··· SOURCE RECORDS ···

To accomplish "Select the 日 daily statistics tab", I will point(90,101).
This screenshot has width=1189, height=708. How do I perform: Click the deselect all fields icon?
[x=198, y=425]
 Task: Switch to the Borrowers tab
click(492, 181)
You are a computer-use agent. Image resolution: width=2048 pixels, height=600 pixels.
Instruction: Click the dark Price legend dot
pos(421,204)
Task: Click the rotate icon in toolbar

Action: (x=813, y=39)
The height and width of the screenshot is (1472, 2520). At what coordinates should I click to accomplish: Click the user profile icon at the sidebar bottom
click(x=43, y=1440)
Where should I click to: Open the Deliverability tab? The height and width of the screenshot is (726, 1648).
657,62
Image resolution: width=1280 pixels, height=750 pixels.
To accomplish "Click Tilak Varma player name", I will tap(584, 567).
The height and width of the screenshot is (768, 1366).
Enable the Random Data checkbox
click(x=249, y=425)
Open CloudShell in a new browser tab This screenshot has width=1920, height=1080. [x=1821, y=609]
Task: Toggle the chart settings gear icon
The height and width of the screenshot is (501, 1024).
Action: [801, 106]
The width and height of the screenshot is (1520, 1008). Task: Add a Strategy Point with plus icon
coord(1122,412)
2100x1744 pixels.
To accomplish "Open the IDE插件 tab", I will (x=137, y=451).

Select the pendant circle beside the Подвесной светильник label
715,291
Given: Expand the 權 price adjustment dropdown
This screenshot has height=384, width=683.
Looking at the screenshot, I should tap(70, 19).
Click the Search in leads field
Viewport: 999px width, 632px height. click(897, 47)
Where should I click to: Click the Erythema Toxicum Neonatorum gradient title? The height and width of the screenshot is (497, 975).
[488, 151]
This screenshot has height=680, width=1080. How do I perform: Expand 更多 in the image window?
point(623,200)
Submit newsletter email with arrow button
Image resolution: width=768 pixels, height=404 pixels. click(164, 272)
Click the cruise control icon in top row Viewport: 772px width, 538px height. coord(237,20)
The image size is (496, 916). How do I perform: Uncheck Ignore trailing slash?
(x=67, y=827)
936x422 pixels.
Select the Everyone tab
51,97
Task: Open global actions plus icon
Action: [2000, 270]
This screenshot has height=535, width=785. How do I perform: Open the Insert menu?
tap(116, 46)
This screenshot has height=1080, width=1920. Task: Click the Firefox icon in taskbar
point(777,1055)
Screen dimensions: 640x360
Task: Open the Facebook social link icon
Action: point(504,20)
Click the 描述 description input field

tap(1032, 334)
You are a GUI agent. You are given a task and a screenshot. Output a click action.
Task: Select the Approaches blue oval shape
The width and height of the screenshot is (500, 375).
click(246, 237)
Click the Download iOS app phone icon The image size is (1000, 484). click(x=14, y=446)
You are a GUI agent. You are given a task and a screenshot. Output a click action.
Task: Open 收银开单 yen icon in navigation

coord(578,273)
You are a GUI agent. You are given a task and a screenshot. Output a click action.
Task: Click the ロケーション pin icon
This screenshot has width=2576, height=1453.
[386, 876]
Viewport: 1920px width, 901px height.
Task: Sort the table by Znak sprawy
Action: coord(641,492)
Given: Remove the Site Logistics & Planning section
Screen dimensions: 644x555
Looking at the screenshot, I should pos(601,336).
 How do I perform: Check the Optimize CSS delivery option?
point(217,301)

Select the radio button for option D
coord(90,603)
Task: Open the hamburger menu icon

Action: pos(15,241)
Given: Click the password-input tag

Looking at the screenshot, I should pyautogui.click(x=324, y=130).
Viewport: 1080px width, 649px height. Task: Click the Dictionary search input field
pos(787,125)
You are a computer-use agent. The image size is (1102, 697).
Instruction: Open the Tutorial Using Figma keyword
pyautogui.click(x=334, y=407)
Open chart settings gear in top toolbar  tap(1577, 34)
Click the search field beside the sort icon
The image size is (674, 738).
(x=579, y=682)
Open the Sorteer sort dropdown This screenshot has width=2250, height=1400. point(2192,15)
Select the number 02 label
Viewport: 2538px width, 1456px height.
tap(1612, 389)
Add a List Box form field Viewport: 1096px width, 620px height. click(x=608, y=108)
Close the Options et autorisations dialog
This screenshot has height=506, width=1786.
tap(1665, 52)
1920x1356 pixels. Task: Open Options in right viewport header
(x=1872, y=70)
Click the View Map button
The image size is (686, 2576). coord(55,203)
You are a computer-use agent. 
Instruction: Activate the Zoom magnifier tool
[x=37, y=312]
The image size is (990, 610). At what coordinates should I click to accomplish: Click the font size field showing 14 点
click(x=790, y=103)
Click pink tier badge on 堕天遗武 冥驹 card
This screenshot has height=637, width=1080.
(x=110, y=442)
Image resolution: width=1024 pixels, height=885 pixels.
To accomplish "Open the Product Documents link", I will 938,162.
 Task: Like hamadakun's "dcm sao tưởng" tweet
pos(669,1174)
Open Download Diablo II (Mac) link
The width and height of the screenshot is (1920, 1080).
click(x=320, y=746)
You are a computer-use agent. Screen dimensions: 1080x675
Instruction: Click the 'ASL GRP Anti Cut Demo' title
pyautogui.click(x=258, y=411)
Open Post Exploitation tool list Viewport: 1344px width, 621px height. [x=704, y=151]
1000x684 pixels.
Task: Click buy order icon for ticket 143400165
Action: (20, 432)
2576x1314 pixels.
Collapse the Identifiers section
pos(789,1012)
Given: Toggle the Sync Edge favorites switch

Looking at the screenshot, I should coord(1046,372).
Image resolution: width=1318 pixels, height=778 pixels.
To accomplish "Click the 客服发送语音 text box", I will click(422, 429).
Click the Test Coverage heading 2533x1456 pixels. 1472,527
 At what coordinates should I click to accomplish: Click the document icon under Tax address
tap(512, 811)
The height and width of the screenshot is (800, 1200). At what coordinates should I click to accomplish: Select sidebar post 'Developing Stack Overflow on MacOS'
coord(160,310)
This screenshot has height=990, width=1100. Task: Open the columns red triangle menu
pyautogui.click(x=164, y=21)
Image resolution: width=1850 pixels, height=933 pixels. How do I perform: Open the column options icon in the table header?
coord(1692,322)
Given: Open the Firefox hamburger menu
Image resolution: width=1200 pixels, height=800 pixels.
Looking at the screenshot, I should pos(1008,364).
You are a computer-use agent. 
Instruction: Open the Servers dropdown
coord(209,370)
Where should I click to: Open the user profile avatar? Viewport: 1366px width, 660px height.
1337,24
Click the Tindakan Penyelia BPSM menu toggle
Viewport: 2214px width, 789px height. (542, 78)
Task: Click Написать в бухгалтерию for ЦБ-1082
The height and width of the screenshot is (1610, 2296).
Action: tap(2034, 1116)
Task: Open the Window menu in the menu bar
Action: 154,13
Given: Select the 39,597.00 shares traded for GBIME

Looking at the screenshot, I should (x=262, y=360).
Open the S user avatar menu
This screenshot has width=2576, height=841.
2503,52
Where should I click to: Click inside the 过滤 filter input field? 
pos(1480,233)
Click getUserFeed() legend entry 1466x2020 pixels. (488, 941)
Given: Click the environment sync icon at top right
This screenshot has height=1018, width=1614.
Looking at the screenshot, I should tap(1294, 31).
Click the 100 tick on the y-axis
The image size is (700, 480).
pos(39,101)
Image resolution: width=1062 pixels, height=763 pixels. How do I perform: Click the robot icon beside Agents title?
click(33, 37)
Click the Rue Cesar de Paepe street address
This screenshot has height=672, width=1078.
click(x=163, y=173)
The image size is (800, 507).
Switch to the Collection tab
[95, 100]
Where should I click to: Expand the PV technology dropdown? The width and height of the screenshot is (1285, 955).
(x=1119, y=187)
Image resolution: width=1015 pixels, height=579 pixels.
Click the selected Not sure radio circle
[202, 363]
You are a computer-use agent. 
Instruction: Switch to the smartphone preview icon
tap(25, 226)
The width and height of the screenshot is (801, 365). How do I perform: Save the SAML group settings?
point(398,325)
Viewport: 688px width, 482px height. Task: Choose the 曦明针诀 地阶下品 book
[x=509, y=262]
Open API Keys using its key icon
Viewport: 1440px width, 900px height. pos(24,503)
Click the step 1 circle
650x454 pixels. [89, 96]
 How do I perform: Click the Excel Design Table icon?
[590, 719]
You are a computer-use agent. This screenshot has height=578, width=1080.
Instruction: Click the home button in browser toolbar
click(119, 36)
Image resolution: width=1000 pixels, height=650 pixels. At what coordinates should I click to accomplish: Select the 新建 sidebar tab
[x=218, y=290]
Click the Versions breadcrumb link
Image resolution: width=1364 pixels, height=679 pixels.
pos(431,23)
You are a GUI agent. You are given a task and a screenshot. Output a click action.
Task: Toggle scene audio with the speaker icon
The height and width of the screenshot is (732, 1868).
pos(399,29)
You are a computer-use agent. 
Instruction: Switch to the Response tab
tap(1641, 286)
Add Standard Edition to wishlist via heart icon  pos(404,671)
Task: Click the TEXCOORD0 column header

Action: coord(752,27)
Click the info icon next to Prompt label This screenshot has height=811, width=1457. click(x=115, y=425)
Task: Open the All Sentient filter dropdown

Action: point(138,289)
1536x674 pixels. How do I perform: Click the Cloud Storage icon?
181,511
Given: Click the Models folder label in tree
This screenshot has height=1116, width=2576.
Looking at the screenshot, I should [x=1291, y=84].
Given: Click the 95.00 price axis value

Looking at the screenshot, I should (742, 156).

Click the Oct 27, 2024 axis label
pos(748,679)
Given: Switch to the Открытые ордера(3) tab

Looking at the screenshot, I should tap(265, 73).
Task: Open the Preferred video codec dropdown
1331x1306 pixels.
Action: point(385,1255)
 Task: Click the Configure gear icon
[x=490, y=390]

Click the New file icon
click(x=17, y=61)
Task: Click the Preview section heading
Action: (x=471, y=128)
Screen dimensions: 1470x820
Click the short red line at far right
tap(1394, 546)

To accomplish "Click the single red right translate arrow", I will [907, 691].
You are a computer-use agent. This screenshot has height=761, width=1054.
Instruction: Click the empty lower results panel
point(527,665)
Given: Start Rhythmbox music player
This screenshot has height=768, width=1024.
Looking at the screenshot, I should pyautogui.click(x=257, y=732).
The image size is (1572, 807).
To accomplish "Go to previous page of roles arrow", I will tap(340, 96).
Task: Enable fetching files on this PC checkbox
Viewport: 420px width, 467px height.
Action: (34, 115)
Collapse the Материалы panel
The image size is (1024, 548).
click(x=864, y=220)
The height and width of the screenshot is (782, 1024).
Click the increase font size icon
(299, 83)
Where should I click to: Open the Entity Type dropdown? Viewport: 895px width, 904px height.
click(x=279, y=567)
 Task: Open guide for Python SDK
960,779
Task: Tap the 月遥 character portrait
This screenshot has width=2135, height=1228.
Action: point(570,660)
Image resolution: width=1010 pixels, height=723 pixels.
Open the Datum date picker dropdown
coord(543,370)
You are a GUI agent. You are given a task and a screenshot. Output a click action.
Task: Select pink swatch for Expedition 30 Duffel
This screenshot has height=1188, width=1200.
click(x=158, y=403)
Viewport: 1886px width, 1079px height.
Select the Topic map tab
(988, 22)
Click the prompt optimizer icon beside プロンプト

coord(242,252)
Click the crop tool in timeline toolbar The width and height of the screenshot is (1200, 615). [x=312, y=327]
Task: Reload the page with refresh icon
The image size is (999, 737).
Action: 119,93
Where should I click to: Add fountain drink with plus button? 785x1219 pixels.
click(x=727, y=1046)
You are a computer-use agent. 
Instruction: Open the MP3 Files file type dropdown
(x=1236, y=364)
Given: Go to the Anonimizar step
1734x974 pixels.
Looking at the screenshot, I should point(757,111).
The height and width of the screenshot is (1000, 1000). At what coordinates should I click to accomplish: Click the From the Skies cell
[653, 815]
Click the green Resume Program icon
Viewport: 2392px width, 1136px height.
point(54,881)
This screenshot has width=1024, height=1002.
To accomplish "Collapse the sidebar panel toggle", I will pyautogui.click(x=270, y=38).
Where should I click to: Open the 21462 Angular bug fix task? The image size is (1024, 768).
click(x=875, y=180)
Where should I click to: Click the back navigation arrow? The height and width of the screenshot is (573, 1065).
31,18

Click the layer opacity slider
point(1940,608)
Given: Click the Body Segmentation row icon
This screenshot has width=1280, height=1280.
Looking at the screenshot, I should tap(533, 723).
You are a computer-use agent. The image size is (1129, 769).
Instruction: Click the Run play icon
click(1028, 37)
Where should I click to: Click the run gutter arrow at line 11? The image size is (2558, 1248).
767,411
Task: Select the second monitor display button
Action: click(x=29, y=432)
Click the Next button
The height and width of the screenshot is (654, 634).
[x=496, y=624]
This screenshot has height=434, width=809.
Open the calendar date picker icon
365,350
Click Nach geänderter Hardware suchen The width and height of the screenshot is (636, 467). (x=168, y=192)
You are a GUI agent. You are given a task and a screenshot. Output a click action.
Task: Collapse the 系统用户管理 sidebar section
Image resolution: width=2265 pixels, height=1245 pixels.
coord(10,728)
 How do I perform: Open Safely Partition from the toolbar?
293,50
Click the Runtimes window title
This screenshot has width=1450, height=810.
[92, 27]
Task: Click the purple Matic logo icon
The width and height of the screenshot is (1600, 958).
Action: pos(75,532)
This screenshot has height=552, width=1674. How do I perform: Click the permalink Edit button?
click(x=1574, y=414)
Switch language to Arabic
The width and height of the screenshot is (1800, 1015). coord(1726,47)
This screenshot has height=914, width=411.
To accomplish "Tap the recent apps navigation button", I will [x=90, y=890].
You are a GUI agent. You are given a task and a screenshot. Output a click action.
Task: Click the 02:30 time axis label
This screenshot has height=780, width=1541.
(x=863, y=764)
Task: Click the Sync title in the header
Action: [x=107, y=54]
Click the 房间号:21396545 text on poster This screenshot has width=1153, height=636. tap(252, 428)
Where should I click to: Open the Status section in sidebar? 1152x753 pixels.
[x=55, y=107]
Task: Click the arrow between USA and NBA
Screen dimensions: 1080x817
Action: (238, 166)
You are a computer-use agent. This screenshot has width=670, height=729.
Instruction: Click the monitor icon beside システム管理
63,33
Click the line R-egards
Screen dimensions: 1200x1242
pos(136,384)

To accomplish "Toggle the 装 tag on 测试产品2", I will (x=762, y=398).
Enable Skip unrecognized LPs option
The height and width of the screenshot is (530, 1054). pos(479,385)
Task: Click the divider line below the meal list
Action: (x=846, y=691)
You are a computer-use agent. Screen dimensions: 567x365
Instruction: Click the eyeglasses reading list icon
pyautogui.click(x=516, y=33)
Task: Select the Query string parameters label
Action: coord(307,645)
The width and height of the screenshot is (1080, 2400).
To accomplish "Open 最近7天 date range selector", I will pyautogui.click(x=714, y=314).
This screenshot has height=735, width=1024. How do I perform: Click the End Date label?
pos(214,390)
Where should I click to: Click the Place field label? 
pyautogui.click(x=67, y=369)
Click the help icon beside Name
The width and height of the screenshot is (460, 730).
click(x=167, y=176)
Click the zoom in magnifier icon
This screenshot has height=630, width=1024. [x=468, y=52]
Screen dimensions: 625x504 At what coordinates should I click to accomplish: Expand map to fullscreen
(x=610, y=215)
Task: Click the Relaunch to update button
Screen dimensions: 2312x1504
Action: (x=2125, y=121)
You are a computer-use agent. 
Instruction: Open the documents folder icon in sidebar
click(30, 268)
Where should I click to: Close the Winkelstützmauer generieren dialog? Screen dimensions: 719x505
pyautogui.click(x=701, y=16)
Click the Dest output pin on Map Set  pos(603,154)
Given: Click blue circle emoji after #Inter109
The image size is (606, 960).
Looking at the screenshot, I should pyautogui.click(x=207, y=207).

···

_WRITTEN REQUEST_.
Give the part of the listing that opens with the line containing "Click the step 1 circle" and closes with the line containing "Action: point(385,1255)" as a Markdown table with the columns Row and Line Text. Number each line and leave out blank lines.

_RESULT OF THIS EXERCISE_.
| Row | Line Text |
|---|---|
| 1 | Click the step 1 circle |
| 2 | 650x454 pixels. [89, 96] |
| 3 |  How do I perform: Click the Excel Design Table icon? |
| 4 | [590, 719] |
| 5 | You are a computer-use agent. This screenshot has height=578, width=1080. |
| 6 | Instruction: Click the home button in browser toolbar |
| 7 | click(119, 36) |
| 8 | Image resolution: width=1000 pixels, height=650 pixels. At what coordinates should I click to accomplish: Select the 新建 sidebar tab |
| 9 | [x=218, y=290] |
| 10 | Click the Versions breadcrumb link |
| 11 | Image resolution: width=1364 pixels, height=679 pixels. |
| 12 | pos(431,23) |
| 13 | You are a GUI agent. You are given a task and a screenshot. Output a click action. |
| 14 | Task: Toggle scene audio with the speaker icon |
| 15 | The height and width of the screenshot is (732, 1868). |
| 16 | pos(399,29) |
| 17 | You are a computer-use agent.  |
| 18 | Instruction: Switch to the Response tab |
| 19 | tap(1641, 286) |
| 20 | Add Standard Edition to wishlist via heart icon  pos(404,671) |
| 21 | Task: Click the TEXCOORD0 column header |
| 22 | Action: coord(752,27) |
| 23 | Click the info icon next to Prompt label This screenshot has height=811, width=1457. click(x=115, y=425) |
| 24 | Task: Open the All Sentient filter dropdown |
| 25 | Action: point(138,289) |
| 26 | 1536x674 pixels. How do I perform: Click the Cloud Storage icon? |
| 27 | 181,511 |
| 28 | Given: Click the Models folder label in tree |
| 29 | This screenshot has height=1116, width=2576. |
| 30 | Looking at the screenshot, I should [x=1291, y=84]. |
| 31 | Given: Click the 95.00 price axis value |
| 32 | Looking at the screenshot, I should (742, 156). |
| 33 | Click the Oct 27, 2024 axis label |
| 34 | pos(748,679) |
| 35 | Given: Switch to the Открытые ордера(3) tab |
| 36 | Looking at the screenshot, I should tap(265, 73). |
| 37 | Task: Open the Preferred video codec dropdown |
| 38 | 1331x1306 pixels. |
| 39 | Action: point(385,1255) |